Saisine de l'arbitre

    a) signifie, selon les modalités réglementaires, un avis de comparution au contrevenant présumé;

    b) envoie copie de cet avis à un arbitre, en lui demandant de tenir une audience pour établir s'il y a réellement eu contravention et de lui notifier sa décision.

35. (1) S'il a des motifs raisonnables de croire qu'il y a eu infraction à un règlement spécial et s'il estime qu'il en découle un risque grave et imminent pour la santé ou la sécurité de quiconque, le ministre peut, sans en aviser au préalable le contrevenant présumé, prendre une ordonnance provisoire pour interdire à celui-ci toutes activités qui lui seraient normalement permises aux termes du permis, de la licence ou de l'autorisation dont il est titulaire ou pour assujettir aux conditions précisées l'exercice par celui-ci des activités envisagées par le règlement spécial en cause.

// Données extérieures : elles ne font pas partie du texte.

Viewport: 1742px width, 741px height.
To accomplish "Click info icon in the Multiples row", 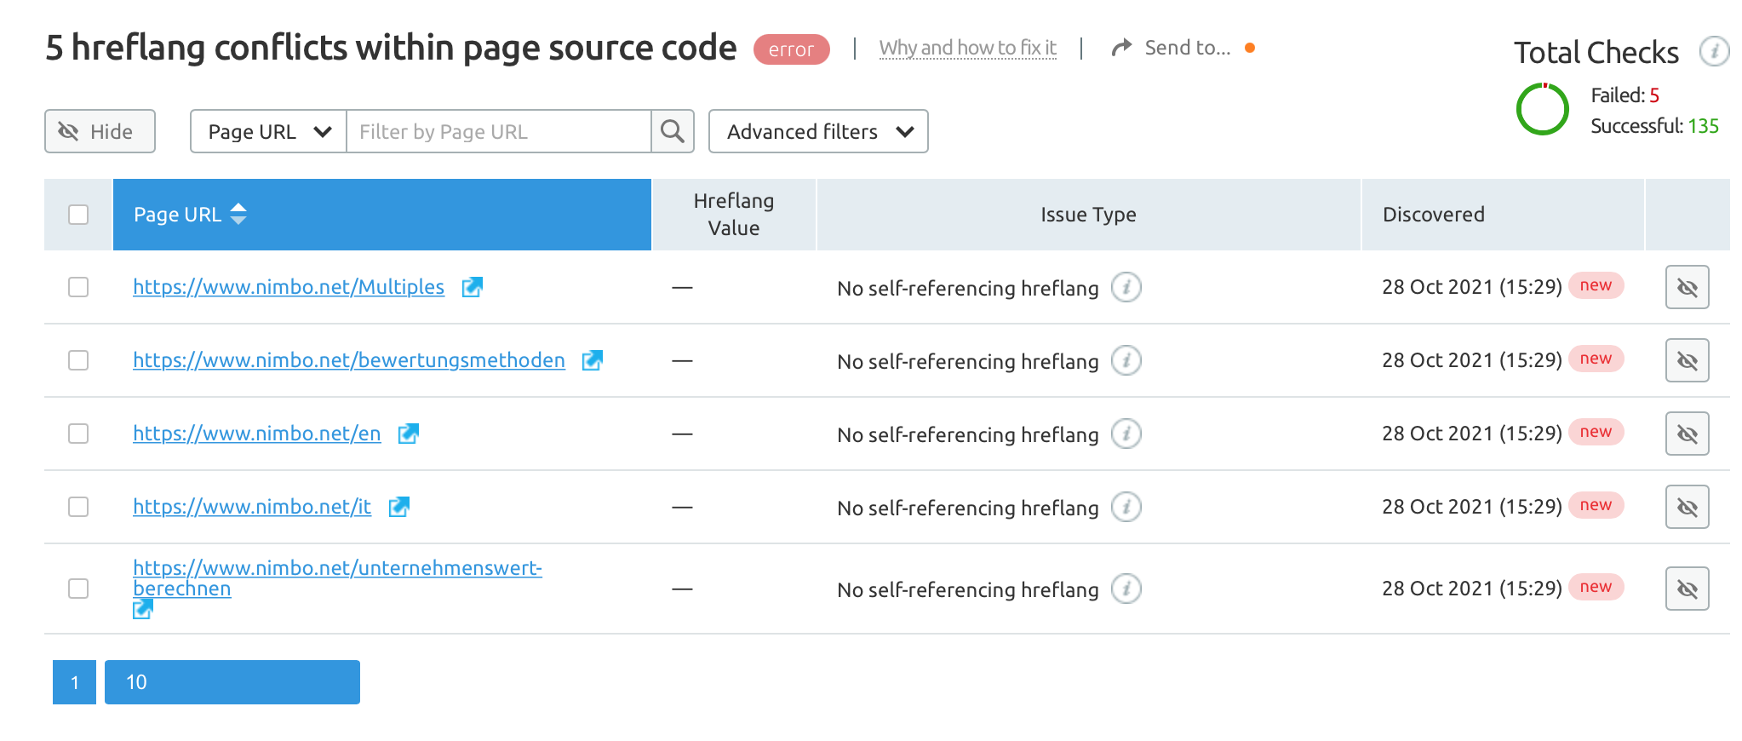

À cet effet, le ministre peut suspendre, révoquer ou modifier le permis, la licence ou l'autorisation du contrevenant présumé ou prendre toute autre mesure réglementaire.

Ordonnance provisoire

(2) Le cas échéant, le ministre accomplit sans délai les formalités suivantes :

Ordonnance provisoire

    a) il signifie l'ordonnance provisoire au contrevenant présumé selon les modalités réglementaires;

    b) il signifie, selon les modalités réglementaires, un avis de comparution au contrevenant présumé;

    c) il envoie à un arbitre copie de l'ordonnance provisoire et de l'avis de comparution, en lui demandant de tenir une audience pour établir s'il y a réellement eu contravention et de lui notifier sa décision.

36. (1) L'arbitre qui, aux termes des alinéas 34b) ou 35(2)c), reçoit du ministre copie d'un avis de comparution tient une audience à ce sujet, à la date qu'il fixe sur demande du contrevenant présumé et moyennant préavis de deux jours; cette date doit se situer :

Audience

    a) dans le cas d'un avis signifié aux termes de l'alinéa 34a), après le vingt-neuvième jour, mais avant le quarante-sixième, suivant la signification de l'avis;

    b) dans le cas d'un avis signifié aux termes de l'alinéa 35(2)b), après le deuxième jour, mais avant le quarante-sixième, suivant la signification de l'avis.

(2) S'il lui est impossible de tenir l'audience à la date prévue, l'arbitre en avise sans délai le contrevenant présumé et fixe une nouvelle date; celle-ci doit être la plus rapprochée des dates convenant à la fois à l'arbitre et au contrevenant présumé.

Changement de date

(3) Dans les cas où le contrevenant présumé omet, dans les quarante-cinq jours suivant la date à laquelle l'avis de comparution lui a été signifié, de demander à l'arbitre de fixer la date de l'audience ou, après avoir demandé la tenue d'une audience, omet de comparaître devant celui-ci à la date fixée, l'arbitre va de l'avant et rend sa décision en l'absence de l'intéressé.